Because there are a lot of components and settings involved in the Hybrid Exchange setup I switched over to collecting some information from the (online) user side. Using Outlook I am not able to see what is going wrong by requesting the free/ busy information, so I wanted to use OWA. When using IE to open OWA you are able to use the developer tools by pressing F12, which could provide me some more information about the issue. Just logon to OWA, browse to the calendar, create a new a Calendar event and add a on-premises user to the invite. Now press F12 and IE should look like this.
Now click on Scheduling assistant. On the network tab you see a lot of information being collected. Scroll down and search for rules which looks like an Exchange command; GetUserAvailabilityInternal at my example. When you click on that rule and click on the body tab on the right site you see a lot of information which could be helpful in what is going wrong. I scrolled down and found the error Autodiscover failed for email address email@example.com with error System.Web.Services.Protocols.SoapHeaderException; An error occured when verifying security for the message. at System.Web.Services.Protocols.SoapHTTPClientprotocol.ReadResponse.

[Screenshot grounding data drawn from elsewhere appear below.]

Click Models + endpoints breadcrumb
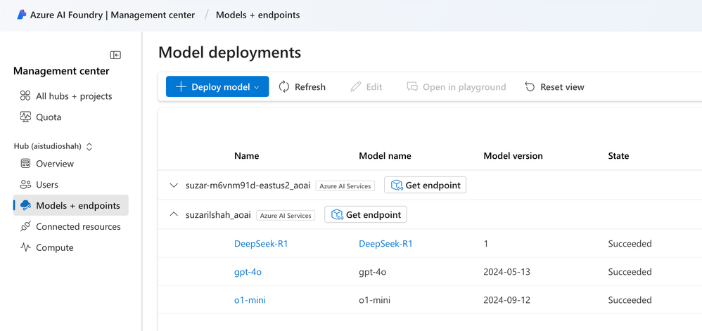This screenshot has width=702, height=331. 257,15
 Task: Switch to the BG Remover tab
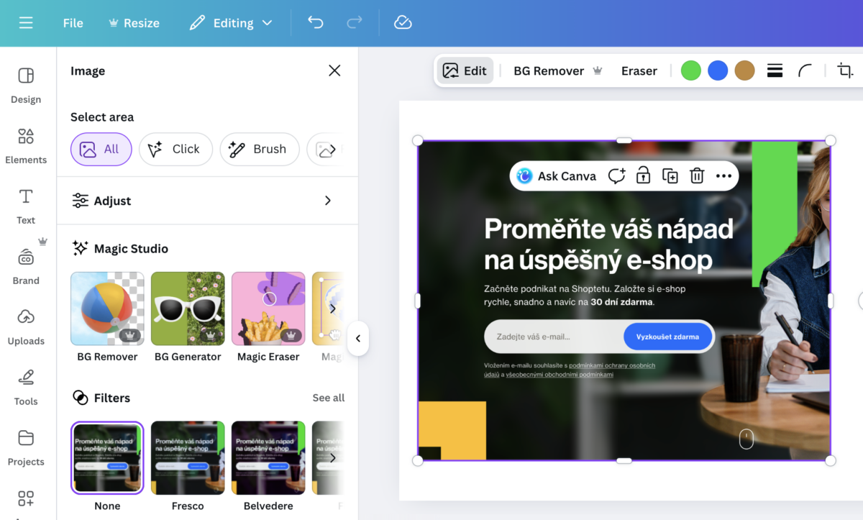(x=548, y=70)
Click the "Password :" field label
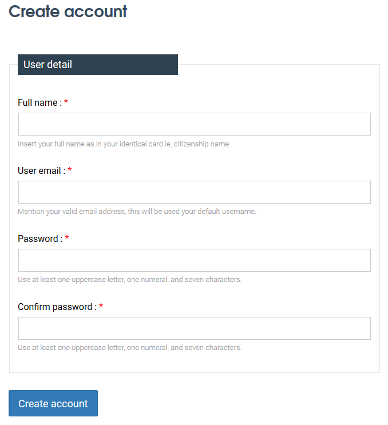388x425 pixels. coord(41,239)
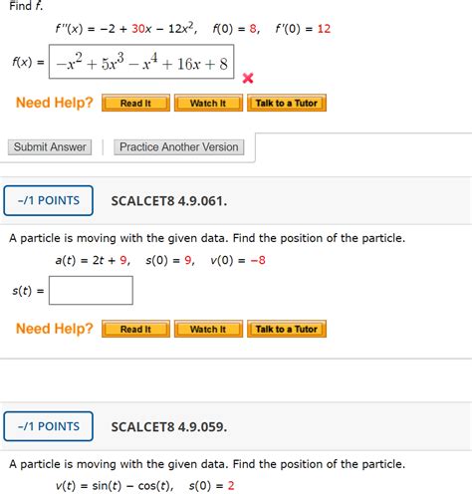Click the upper Need Help? label
The image size is (472, 494).
click(55, 103)
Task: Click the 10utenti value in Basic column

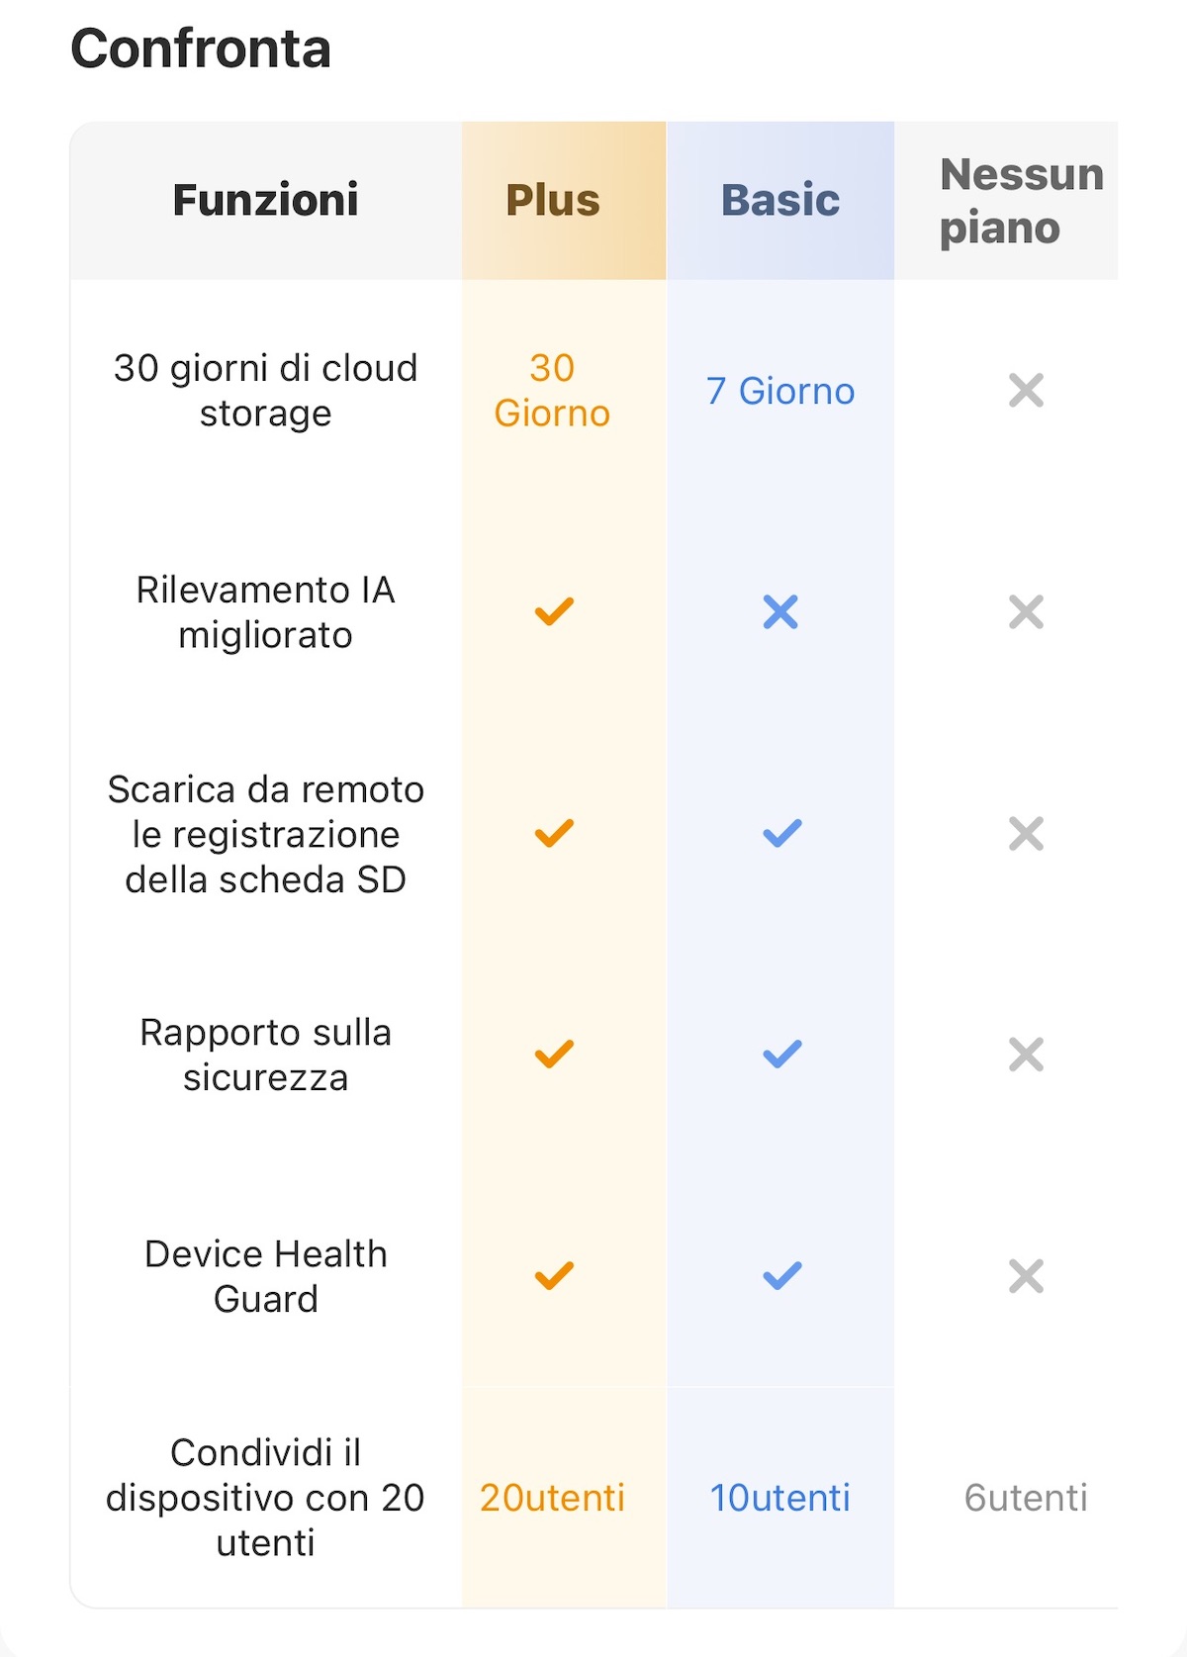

OK, so we have an Autodiscover issue, but people are not complaining about Autodiscover not working as expected. I run the Remote Connectivity Analyzer from Microsoft which showed nothing is wrong with the Autodiscover. One of the benefits of working at a Microsoft Gold Partner, I can create a service request. So I asked Microsoft for help instead of searching the whole web for a solution.
After discussing the issue and showing the information I already collected, I was asked by the Microsoft engineer to run the Test-OrganizationRelationship command from the Exchange Online PowerShell. By running Test-OrganizationRelationship -Identity “O365 to On-premises*” -UserIdentity firstname.lastname@example.org we received an error: The Autodiscover call failed (AutodiscoverServiceCallFailed)
The output confirmed an issue with Autodiscover and the engineer had a strong indication there was an issue with the EWS and Autodiscover Virtualdirectories. I was pointed to this article.
I run the commands to reset the WSSecurity authentication on both virtual directories, on both CAS Servers.
After resetting the WSSecurity authentication, I refreshed the FedarationTrust metadata on advise by the Microsoft Engineer by running Get-Federationtrust | Set-Federationtrust -Refreshmetadata from the on-premises Exchange Management Shell.